Figure 3a: Malaria Prevalence at the Settlement-Level in Epe.

Figure 3b: Malaria Prevalence at the Settlement-Level in Orimedu.

Land Use/ Land Cover Image Analysis of the Study Area

The outcome of the LULC image analysis in Epe and Orimedu showed that both areas share common land cover classes, namely; built up or urban, vegetation and water bodies/wetlands (Figure 4). However, Orimedu in addition to having fresh water pools, lakes, wetlands and streams also has Ocean (salt water). (Figures 5a, 5b, 6a & 6b).

Figure 5a: Digitized map of Epe showing the household location of participants and their malaria microscopy result outcome.

Figure 4: Land use land cover map of the study area.
Click to enlarge
Figure 4: Land use land cover map of the study area.

Figure 5b: Digitized map of Orimedu showing the household location of participants and the outcome of the conducted malaria microscopy result.

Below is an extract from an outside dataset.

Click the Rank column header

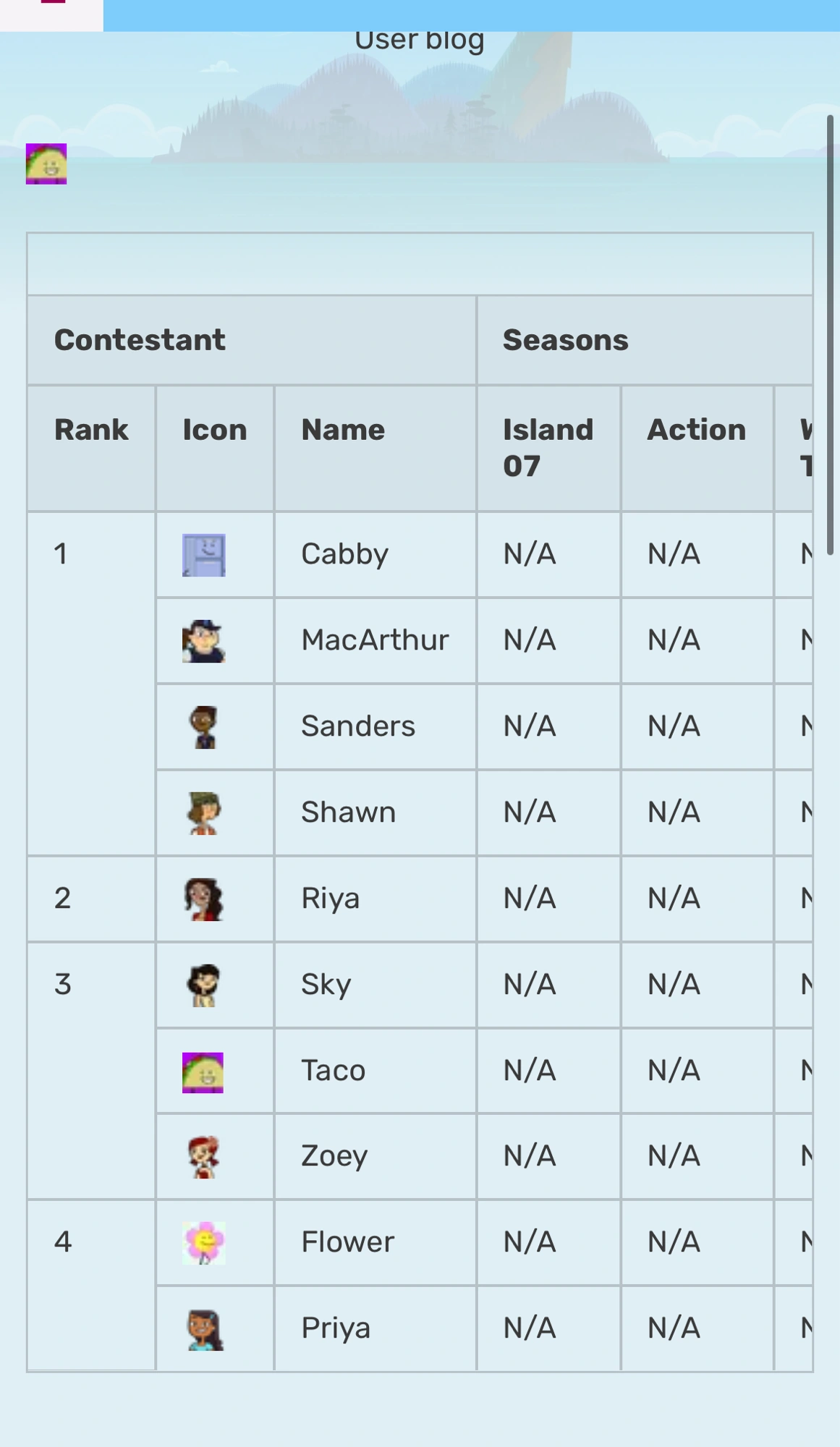[x=91, y=430]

Figure 6a: Digitized map of Epe showing location of participants within and outside varying buffer distances.

Figure 6b: Digitized map of Orimedu showing location of participants within and outside varying buffer distances.

Buffer Analysis and Generation of Malaria Risk Zones on the Digitized Study Area Map

The geographic locations of all the participants is shown on the digitized map of Epe (Figure 4) and Orimedu (Figure 4) represented with black point features. The red point features indicate the location of malaria positive participants while the green point features indicate malaria negative participants. According to the digitized map, Orimedu constituency tends to be narrow in terms of the area of the landmass compared with Epe.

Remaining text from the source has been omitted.